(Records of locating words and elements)
##############################
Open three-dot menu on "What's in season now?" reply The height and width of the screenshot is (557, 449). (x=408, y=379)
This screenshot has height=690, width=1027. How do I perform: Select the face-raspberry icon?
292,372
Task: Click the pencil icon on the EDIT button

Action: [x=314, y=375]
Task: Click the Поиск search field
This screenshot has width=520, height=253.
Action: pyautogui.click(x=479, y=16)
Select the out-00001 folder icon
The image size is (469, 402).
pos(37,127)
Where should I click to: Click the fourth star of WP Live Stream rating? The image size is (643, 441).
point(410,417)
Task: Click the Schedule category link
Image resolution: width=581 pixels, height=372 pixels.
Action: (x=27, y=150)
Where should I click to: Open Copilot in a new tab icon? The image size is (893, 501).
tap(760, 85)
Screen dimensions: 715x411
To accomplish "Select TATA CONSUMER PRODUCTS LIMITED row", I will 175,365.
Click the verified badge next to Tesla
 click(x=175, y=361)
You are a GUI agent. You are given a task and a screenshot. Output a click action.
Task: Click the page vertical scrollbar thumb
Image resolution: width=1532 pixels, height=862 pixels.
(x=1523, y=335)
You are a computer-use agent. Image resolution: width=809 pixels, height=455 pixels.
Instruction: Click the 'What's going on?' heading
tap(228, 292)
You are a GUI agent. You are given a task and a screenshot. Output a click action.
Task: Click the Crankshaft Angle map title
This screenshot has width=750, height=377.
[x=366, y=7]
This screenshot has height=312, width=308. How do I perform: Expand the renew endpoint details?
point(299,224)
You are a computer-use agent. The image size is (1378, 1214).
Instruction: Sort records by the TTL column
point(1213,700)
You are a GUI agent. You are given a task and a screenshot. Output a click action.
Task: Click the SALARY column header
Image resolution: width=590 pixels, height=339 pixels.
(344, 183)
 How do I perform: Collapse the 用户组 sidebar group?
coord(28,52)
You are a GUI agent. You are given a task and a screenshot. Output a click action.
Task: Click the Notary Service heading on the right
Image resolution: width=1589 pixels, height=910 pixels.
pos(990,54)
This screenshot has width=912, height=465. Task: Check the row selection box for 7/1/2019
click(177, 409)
##############################
◆ What is being asked
Extract each line of the material above that contains the string "column". Treat uppercase and lowercase as distinct.

◆ Written solution
Instruction: Sort records by the TTL column
Task: Click the SALARY column header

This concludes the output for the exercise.